Reproduce, word for word, the stretch from the line containing "Given: Click the airplane icon" through the line containing "Looking at the screenshot, I should tap(778, 258).", including both of those lines.

Material to process:

+++

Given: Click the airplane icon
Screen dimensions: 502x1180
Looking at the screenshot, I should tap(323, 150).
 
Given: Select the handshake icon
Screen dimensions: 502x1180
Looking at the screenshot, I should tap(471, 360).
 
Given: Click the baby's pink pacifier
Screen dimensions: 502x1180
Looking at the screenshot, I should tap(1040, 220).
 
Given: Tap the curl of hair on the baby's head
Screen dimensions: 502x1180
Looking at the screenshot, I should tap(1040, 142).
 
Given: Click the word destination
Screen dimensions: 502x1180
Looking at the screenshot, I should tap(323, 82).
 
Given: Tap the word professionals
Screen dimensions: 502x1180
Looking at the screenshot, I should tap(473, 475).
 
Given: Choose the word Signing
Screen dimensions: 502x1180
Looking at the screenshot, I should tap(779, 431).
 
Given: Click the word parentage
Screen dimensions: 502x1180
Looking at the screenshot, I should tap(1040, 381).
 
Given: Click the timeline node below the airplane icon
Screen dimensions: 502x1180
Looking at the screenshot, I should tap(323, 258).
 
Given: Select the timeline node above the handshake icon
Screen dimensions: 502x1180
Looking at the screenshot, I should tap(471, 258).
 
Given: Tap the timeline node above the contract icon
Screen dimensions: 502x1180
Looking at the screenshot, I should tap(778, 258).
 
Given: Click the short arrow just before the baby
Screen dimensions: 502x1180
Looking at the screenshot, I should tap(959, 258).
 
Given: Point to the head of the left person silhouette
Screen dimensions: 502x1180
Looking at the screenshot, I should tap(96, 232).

+++

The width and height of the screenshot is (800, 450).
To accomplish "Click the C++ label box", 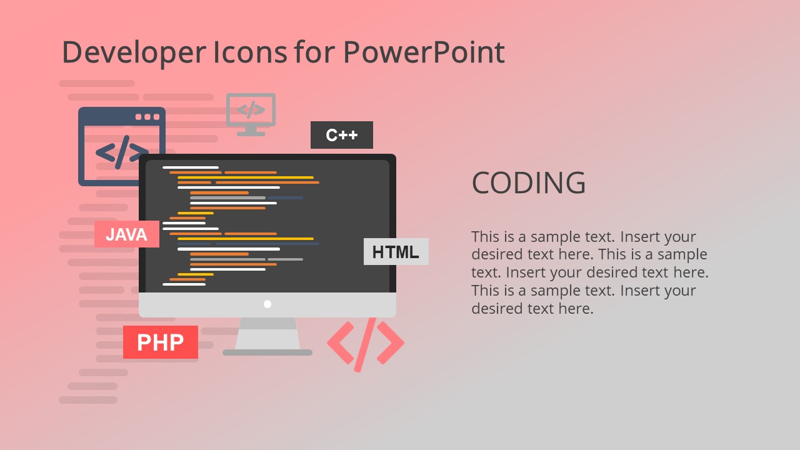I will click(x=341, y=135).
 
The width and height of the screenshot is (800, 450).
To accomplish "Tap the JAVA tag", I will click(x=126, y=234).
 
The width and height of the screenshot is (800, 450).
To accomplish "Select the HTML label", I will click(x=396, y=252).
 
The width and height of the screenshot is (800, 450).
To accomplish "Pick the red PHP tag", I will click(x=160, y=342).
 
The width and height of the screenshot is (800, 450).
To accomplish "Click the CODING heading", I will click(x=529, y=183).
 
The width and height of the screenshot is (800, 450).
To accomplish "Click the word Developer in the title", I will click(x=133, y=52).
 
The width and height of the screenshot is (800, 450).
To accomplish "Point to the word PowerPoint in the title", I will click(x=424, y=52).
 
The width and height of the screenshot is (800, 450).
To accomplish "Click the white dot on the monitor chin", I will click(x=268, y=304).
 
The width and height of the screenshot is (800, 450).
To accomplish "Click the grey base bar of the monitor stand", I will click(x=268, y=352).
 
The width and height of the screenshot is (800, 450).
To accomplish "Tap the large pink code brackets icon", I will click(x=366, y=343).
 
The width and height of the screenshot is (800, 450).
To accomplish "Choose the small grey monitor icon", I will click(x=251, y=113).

+++

Solved exercise:
Given: Click the airplane icon
Screen dimensions: 502x1180
Looking at the screenshot, I should tap(323, 150).
 
Given: Select the handshake icon
Screen dimensions: 502x1180
Looking at the screenshot, I should tap(471, 360).
 
Given: Click the baby's pink pacifier
Screen dimensions: 502x1180
Looking at the screenshot, I should tap(1040, 220).
 
Given: Tap the curl of hair on the baby's head
Screen dimensions: 502x1180
Looking at the screenshot, I should tap(1040, 142).
 
Given: Click the word destination
Screen dimensions: 502x1180
Looking at the screenshot, I should tap(323, 82).
 
Given: Tap the word professionals
Screen dimensions: 502x1180
Looking at the screenshot, I should tap(473, 475).
 
Given: Choose the word Signing
Screen dimensions: 502x1180
Looking at the screenshot, I should tap(779, 431).
 
Given: Click the word parentage
Screen dimensions: 502x1180
Looking at the screenshot, I should tap(1040, 381).
 
Given: Click the timeline node below the airplane icon
Screen dimensions: 502x1180
Looking at the screenshot, I should tap(323, 258).
 
Given: Select the timeline node above the handshake icon
Screen dimensions: 502x1180
Looking at the screenshot, I should tap(471, 258).
 
Given: Tap the timeline node above the contract icon
Screen dimensions: 502x1180
Looking at the screenshot, I should tap(778, 258).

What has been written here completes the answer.